Il en tire un schéma cyclique clair :

  1. Naissance d’un nouvel ordre : Une grande guerre ou un conflit majeur crée un nouveau leader incontesté et un nouvel ordre mondial.
  2. Paix et prospérité : Période de croissance où l’on parie sur la continuité.
  3. Endettement et bulle financière : On emprunte massivement ; la monnaie de l’empire devient monnaie de réserve.
  4. Creusement des inégalités : L’écart entre riches et pauvres s’élargit.
  5. Éclatement de la bulle : Impression monétaire, tensions internes, révolution ou guerre civile.
  6. Affaiblissement interne : L’empire perd de sa force relative.
  7. Conflits externes : Un rival ascendant (ici la Chine, la Russie, l’Iran dans le camp multipolaire) conteste le leader déclinant.
  8. Nouveau cycle : Les vainqueurs redessinent l’ordre mondial.

Ces cycles durent environ 250 ans, avec des périodes de transition chaotiques de 10 à 20 ans marquées par des guerres.

Pour Dalio, la crise actuelle au Moyen-Orient (blocus d’Ormuz, escalade avec l’Iran) n’est pas une anomalie : c’est le choc typique de fin de cycle.

Les États-Unis, comme tous les empires avant eux, font face à un affaiblissement relatif face à l’axe russo-chinois et au « Global Majority ». Les implications sont majeures :

  • Ordre monétaire : accélération de la dédollarisation.
  • Ordre politique interne : tensions sociales et polarisation aux États-Unis.
  • Ordre géopolitique : basculement vers un monde multipolaire.

Dalio conclut : « La plupart des gens voient les guerres comme des événements isolés. Moi, je les vois comme un film que j’ai déjà vu plusieurs fois. »

Cette animation de 5 minutes est une version condensée de son travail plus vaste («Principles for Dealing with the Changing World Order»).

Elle rappelle que l’histoire ne se répète pas exactement, mais que les mécanismes de cause à effet – éducation → innovation → puissance → déclin → conflit – restent les mêmes.

En une phrase : Nous ne sommes pas face à une simple guerre au Moyen-Orient, mais à la phase classique de transition d’un empire dominant vers un nouvel ordre mondial.

La plupart des gens considèrent les guerres comme des événements isolés.

Je les vois comme faisant partie d’un Grand Cycle qui s’est répété de nombreuses fois, si bien que pour moi, observer ce qui se passe est comme regarder un film que j’ai vu bien des fois auparavant.

Ce que nous voyons actuellement avec l’Iran et la bataille du détroit d’Ormuz fait partie de ce cycle et est lié à ce qui se passe dans le monde entier, avec de grandes implications.

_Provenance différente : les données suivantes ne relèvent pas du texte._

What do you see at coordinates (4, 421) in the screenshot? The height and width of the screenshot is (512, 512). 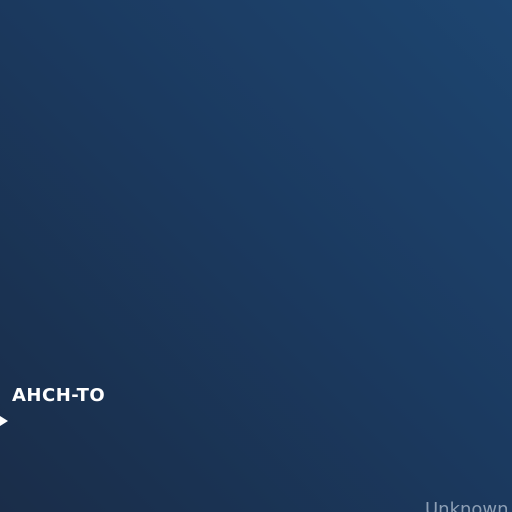 I see `planet-marker-icon` at bounding box center [4, 421].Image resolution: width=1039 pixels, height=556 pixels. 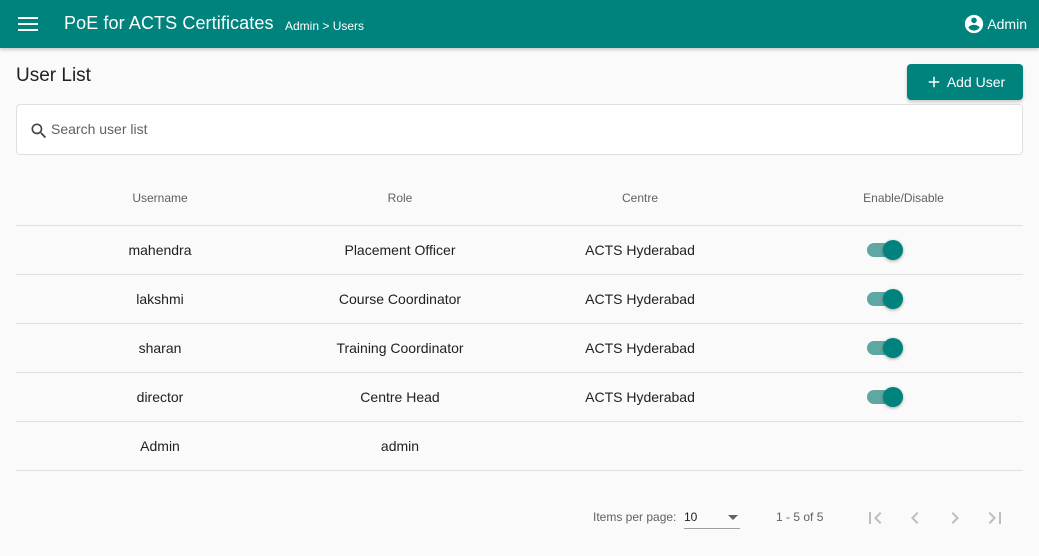 I want to click on user-menu-button: Admin, so click(x=995, y=24).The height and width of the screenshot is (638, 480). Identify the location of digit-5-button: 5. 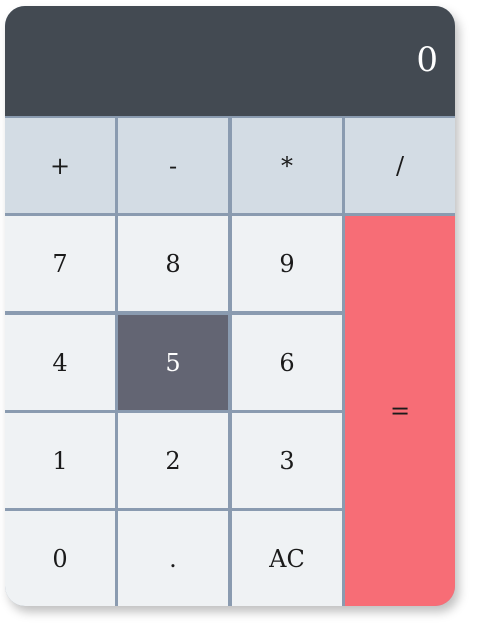
(173, 362).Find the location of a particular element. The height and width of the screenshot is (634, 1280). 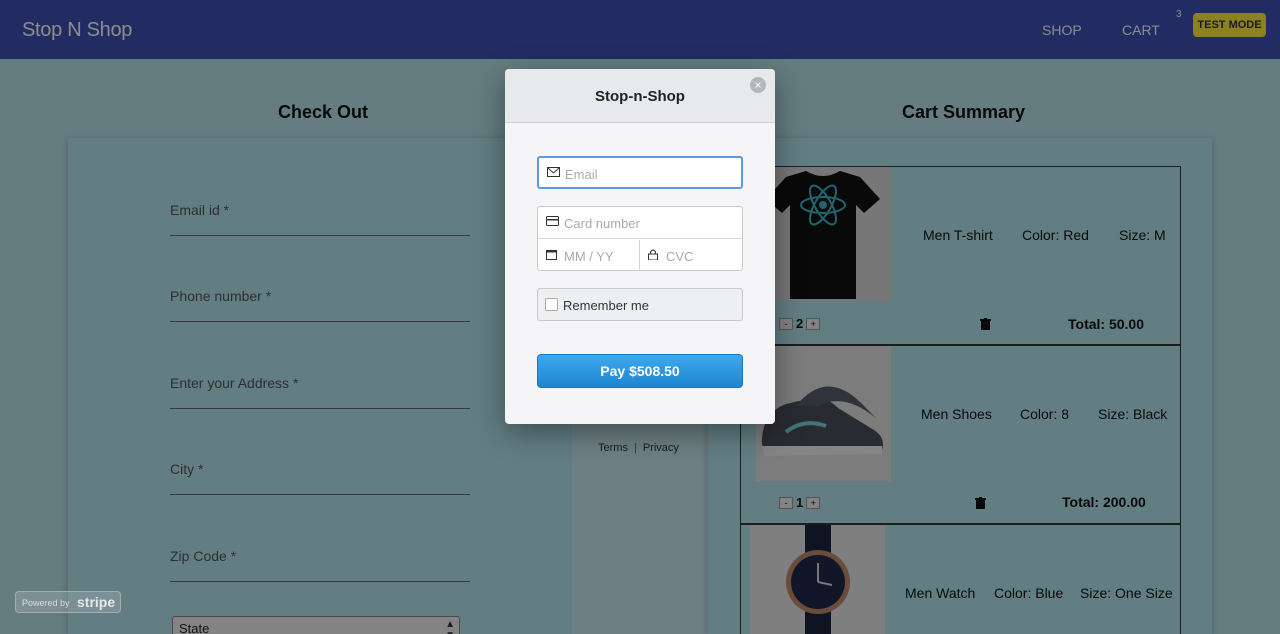

powered-by-stripe-badge: Powered by stripe is located at coordinates (68, 602).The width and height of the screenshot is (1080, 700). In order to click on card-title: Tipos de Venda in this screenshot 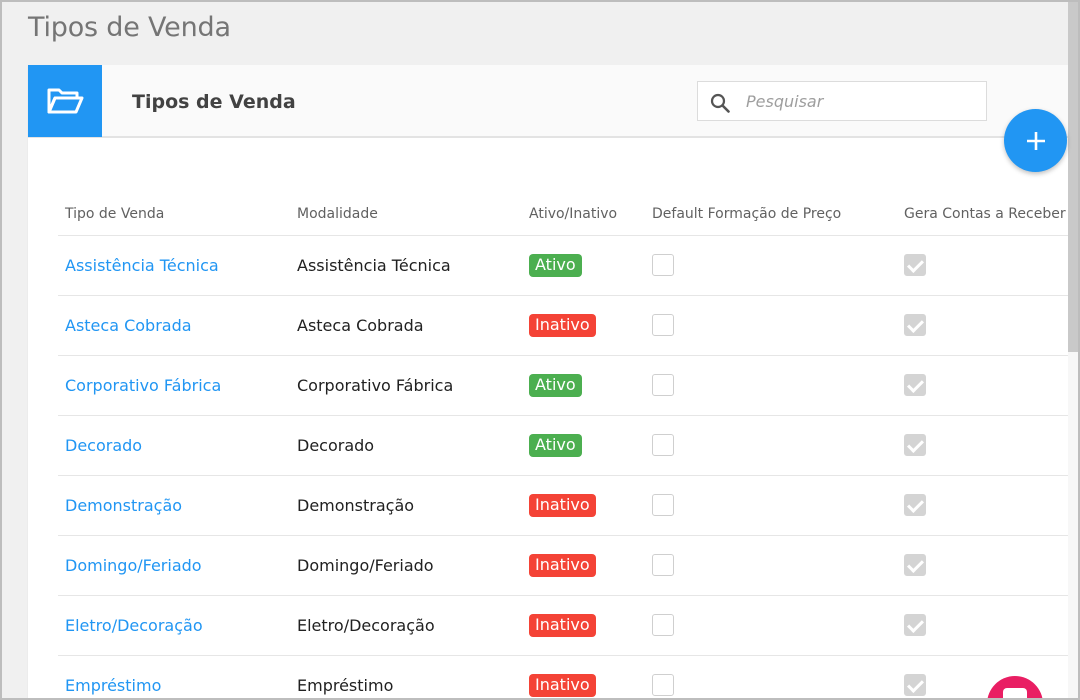, I will do `click(214, 102)`.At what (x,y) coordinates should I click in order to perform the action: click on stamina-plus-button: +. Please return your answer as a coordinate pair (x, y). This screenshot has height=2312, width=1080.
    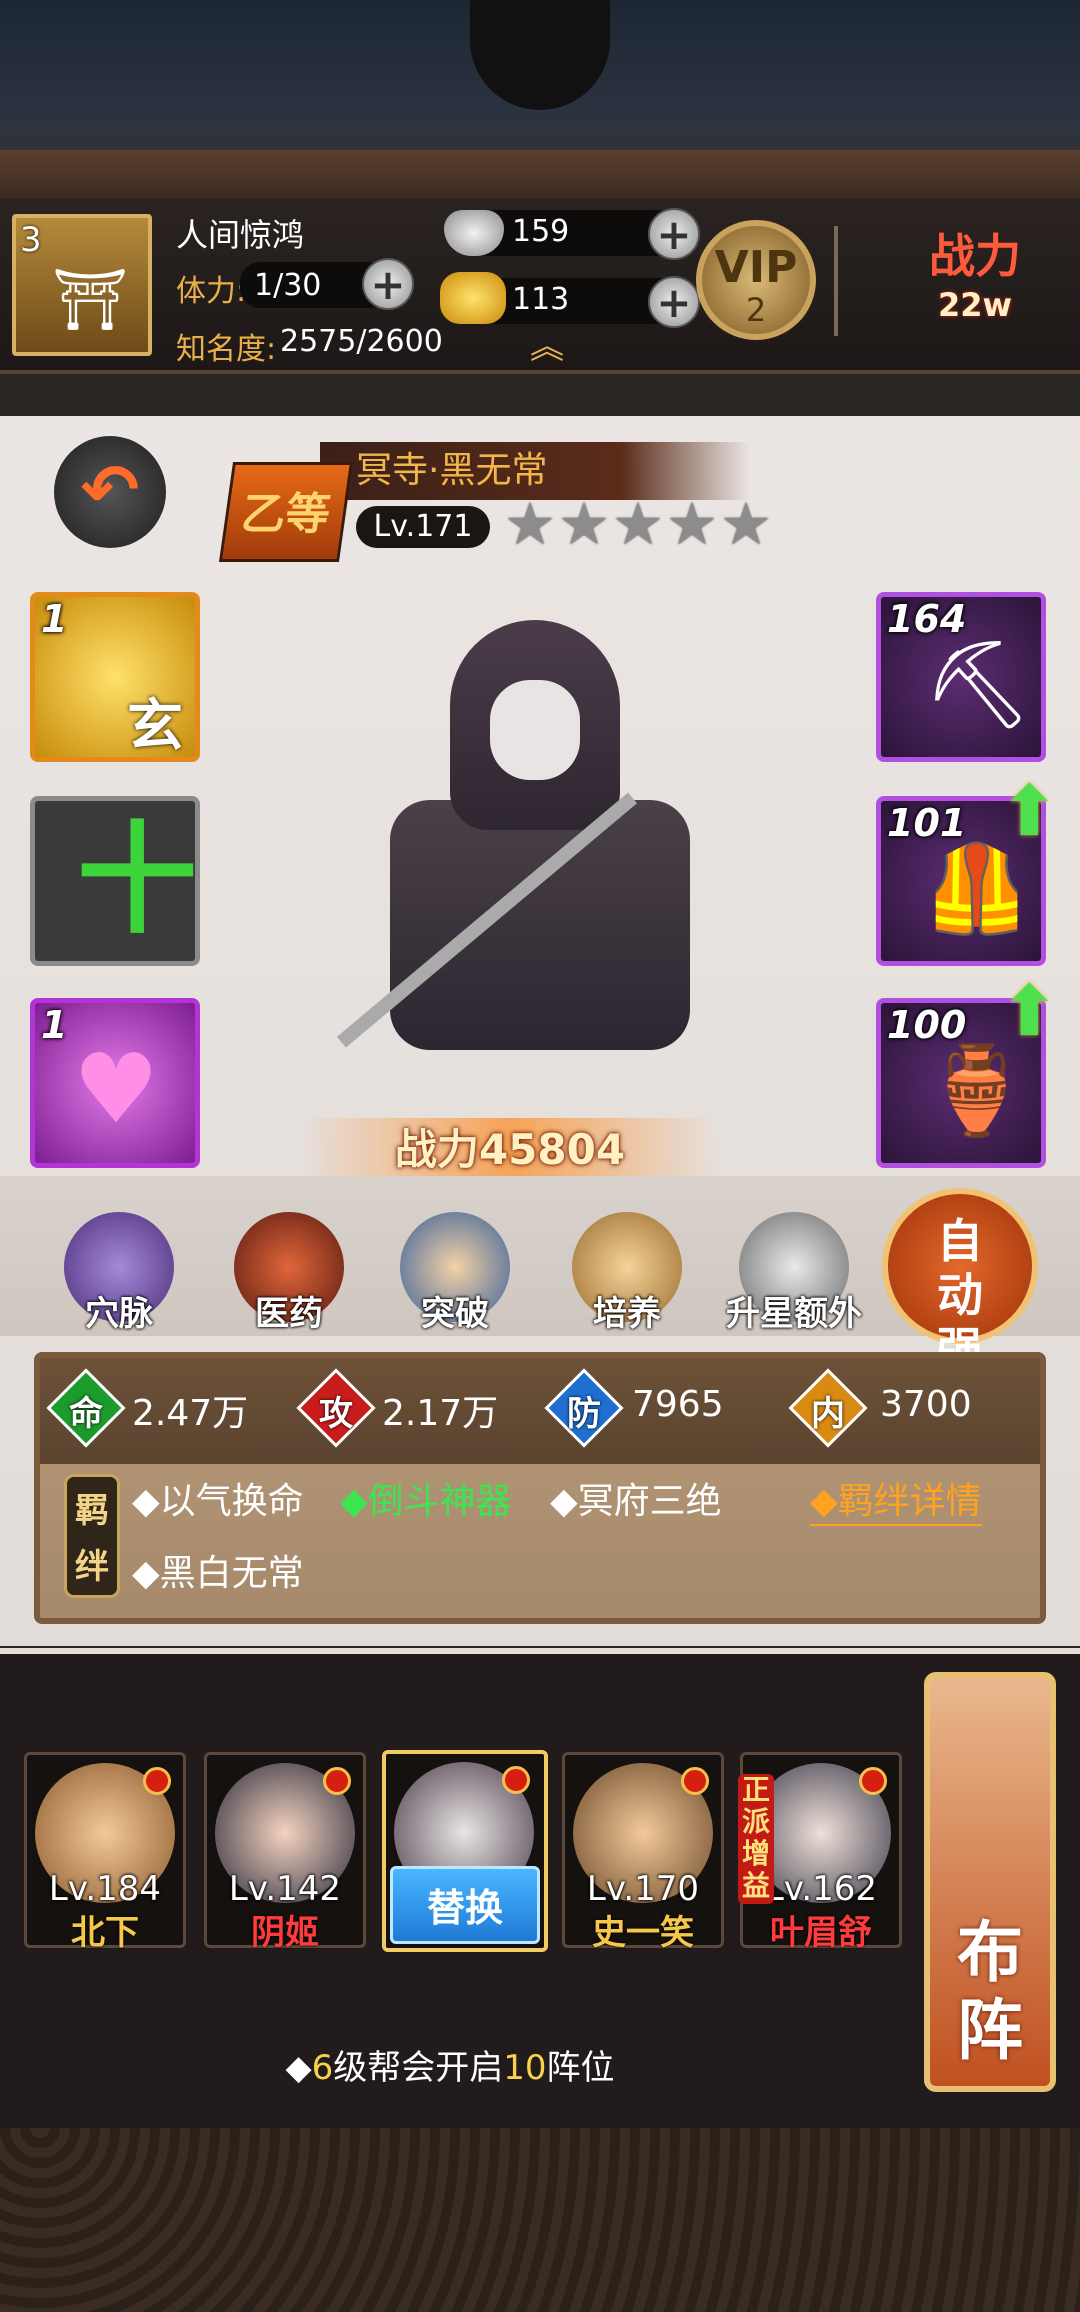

J’explore ces questions avec ceux qui dirigent les gouvernements, des experts en géopolitique et des personnes du monde entier, et presque tous s’accordent à dire que cela aura de grandes conséquences pour l’ordre monétaire, l’ordre politique intérieur et l’ordre géopolitique international.

C’est pourquoi je crois qu’il est important de voir la guerre avec l’Iran comme faisant partie d’une plus grande guerre mondiale et d’observer comment elle évolue en tant que grand cycle.

J’ai créé cette animation condensée de cinq minutes pour donner un aperçu de ces schémas et des relations de cause à effet qui les sous-tendent. Pour une compréhension plus approfondie, j’ai lié la vidéo complète de 45 minutes, « Principes pour faire face à l’ordre mondial changeant », dans les commentaires.